Antibioticoresistenza, pandemia silenziosa, minaccia salute globale
Antibioticoresistenza – L’antibioticoresistenza, un fenomeno che sta assumendo proporzioni pandemiche, rappresenta una delle più gravi minacce per la salute pubblica a livello globale. Secondo le stime, provoca circa 1,5 milioni di morti all’anno nel mondo.
Stefania Silvestri, presidente della Società Italiana di Microbiologia (SIM), ha sottolineato la complessità di questo fenomeno in un’intervista rilasciata a Michela Moretti. Ha commentato l’aggiornamento al 2022 della situazione in Europa e in Italia, pubblicato sul sito di epidemiologia Epicentro dell’Istituto Superiore di Sanità.
Un recente articolo pubblicato su Lancet ha suggerito una possibile correlazione tra l’inquinamento da particolato fine (PM2.5) e la resistenza agli antibiotici. La spiegazione proposta è che le polveri sottili potrebbero trasportare batteri e geni antibioticoresistenti, che vengono poi respirati dalla popolazione. Questo potrebbe portare allo sviluppo di forme infettive resistenti agli antibiotici.
Per contrastare questa minaccia, è fondamentale un uso appropriato degli antibiotici, sia in campo umano che veterinario. È altrettanto importante migliorare la diagnostica microbiologica e dare un maggiore impulso alla ricerca per lo sviluppo di nuovi farmaci e strategie.
L’antibioticoresistenza è un problema complesso che richiede un approccio globale e multidisciplinare.
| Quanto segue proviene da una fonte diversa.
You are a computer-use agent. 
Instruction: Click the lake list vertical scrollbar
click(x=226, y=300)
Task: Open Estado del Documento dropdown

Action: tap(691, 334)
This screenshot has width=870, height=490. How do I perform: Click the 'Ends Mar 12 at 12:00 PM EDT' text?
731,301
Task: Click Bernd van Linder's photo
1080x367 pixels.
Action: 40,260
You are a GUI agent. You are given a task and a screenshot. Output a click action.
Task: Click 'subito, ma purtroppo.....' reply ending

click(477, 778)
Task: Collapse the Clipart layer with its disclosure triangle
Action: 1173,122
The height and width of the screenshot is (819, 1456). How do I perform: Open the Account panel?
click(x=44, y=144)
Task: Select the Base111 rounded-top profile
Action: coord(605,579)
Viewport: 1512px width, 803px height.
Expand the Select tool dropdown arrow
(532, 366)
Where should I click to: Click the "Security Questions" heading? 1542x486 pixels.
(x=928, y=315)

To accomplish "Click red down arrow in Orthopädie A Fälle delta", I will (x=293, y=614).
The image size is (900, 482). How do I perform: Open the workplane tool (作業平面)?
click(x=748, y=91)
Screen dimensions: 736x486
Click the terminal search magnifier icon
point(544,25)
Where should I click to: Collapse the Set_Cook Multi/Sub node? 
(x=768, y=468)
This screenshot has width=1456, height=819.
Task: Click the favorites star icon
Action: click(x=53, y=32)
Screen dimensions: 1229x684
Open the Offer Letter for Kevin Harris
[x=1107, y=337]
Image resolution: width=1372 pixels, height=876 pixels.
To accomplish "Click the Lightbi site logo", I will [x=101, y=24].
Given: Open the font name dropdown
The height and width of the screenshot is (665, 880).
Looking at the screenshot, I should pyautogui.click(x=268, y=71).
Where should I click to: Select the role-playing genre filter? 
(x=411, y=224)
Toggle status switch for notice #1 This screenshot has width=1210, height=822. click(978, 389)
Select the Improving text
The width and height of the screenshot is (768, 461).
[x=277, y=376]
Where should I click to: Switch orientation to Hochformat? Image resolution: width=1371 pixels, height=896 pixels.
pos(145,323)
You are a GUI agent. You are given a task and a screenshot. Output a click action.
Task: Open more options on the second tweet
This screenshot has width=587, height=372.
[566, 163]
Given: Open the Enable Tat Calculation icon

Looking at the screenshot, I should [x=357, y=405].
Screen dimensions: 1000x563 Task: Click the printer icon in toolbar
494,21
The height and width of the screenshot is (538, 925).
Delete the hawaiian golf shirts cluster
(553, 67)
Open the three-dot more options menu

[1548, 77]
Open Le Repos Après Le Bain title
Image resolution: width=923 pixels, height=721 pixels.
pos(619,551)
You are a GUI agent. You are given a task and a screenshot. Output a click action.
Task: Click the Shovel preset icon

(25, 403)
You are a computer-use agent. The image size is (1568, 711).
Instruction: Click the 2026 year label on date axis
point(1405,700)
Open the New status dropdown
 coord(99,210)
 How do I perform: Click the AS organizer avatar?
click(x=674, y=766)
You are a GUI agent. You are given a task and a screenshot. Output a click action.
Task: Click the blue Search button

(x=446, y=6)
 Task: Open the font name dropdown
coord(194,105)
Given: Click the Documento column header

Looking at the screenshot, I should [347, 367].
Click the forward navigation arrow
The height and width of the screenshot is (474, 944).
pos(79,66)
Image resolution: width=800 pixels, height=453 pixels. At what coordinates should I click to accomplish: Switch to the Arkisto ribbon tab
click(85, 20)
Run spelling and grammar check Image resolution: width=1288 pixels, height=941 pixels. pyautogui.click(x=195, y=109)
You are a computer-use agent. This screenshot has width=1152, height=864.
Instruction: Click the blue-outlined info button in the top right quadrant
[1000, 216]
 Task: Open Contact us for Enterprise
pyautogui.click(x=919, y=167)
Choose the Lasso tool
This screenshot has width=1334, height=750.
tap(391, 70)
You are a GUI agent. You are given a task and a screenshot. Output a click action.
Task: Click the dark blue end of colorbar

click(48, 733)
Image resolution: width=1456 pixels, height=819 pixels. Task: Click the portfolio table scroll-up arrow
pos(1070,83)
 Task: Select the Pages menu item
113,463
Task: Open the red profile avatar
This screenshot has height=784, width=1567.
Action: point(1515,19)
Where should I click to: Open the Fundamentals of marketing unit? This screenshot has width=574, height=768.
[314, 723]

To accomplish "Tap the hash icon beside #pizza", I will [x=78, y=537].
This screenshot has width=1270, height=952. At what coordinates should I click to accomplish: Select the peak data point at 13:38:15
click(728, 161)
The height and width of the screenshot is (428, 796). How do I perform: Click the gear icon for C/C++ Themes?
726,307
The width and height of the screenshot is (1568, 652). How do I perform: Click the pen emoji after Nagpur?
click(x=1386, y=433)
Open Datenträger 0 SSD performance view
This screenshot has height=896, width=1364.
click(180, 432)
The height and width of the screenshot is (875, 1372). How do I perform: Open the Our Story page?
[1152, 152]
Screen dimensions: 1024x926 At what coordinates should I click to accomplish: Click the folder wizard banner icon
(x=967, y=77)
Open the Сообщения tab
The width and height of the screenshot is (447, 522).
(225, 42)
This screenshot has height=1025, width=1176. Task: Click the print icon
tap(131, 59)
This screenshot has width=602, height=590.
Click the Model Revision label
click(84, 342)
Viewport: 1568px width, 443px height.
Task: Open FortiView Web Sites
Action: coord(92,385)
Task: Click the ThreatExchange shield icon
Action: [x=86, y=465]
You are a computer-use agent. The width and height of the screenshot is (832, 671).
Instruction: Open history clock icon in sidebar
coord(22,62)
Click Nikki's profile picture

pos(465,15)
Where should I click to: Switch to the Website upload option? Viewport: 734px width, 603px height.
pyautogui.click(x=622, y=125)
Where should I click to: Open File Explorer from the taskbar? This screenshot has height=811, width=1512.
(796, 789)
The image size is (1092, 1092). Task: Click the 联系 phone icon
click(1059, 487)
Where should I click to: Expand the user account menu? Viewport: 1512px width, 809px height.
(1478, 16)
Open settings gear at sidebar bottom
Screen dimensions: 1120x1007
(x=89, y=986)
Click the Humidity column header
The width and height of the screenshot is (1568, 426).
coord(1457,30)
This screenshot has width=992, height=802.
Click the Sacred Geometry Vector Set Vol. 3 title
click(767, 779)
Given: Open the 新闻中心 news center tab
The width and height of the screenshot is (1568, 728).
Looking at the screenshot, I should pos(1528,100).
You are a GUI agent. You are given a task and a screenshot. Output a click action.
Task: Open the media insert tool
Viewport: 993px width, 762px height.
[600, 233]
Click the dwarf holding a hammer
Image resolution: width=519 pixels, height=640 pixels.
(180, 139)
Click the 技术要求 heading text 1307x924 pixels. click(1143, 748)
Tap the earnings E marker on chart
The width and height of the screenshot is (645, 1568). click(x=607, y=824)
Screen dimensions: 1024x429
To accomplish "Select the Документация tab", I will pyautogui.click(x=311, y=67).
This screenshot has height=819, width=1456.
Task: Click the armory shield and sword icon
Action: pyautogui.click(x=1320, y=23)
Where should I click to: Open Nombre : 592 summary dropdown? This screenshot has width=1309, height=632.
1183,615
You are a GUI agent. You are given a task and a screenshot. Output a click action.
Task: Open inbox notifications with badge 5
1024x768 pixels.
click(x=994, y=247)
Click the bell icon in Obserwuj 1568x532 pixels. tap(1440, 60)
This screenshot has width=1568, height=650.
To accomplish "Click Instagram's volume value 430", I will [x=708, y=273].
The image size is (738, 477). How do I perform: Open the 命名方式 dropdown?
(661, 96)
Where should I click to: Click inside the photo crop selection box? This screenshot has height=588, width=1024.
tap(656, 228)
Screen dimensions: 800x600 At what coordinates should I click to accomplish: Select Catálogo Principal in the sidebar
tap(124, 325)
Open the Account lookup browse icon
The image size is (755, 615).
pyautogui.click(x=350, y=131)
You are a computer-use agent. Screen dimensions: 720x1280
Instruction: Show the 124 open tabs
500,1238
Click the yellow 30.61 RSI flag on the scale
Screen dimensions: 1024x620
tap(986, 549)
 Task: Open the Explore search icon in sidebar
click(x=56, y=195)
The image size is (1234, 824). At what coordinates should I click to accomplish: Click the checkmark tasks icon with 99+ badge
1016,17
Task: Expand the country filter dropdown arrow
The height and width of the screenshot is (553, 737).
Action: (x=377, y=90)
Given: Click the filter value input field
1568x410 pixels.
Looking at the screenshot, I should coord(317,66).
Solo attraverso la cooperazione e l’impegno congiunto di ricercatori, medici, istituzioni e cittadini sarà possibile affrontare efficacemente questa sfida.
L’antibioticoresistenza è un fenomeno biologico naturale in cui alcuni microrganismi, come i batteri, acquisiscono la capacità di sopravvivere o di crescere in presenza di una concentrazione di un agente antibatterico, che è generalmente sufficiente ad inibire o uccidere microrganismi della stessa specie1.
In termini più semplici, l’antibioticoresistenza si verifica quando i batteri diventano resistenti ai farmaci antibiotici normalmente impiegati per contrastarli e debellare le infezioni da essi causati2. I batteri che diventano resistenti a un determinato tipo di antibiotico non rispondono più alla sua azione terapeutica2. Questo significa che le infezioni causate da questi batteri sono molto più difficili da trattare rispetto a quelle causate da batteri non resistenti2.
La resistenza agli antibiotici può essere di due tipi:
- Intrinseca: una resistenza già presente nel batterio ancora prima di assumere il farmaco antibiotico.
- Acquisita o indotta: una forma di resistenza che si sviluppa nel batterio solo dopo la somministrazione dell’antibiotico.
La resistenza agli antibiotici è considerata una minaccia alla sanità pubblica perché rende sempre più difficile trattare una serie di infezioni comuni come la polmonite, la tubercolosi, la gonorrea, le malattie infettive di origine alimentare, le infezioni ematiche, le infezioni ospedaliere, ecc3. Pertanto, è fondamentale un uso appropriato degli antibiotici e un cambiamento dei comportamenti per contrastare questo fenomeno.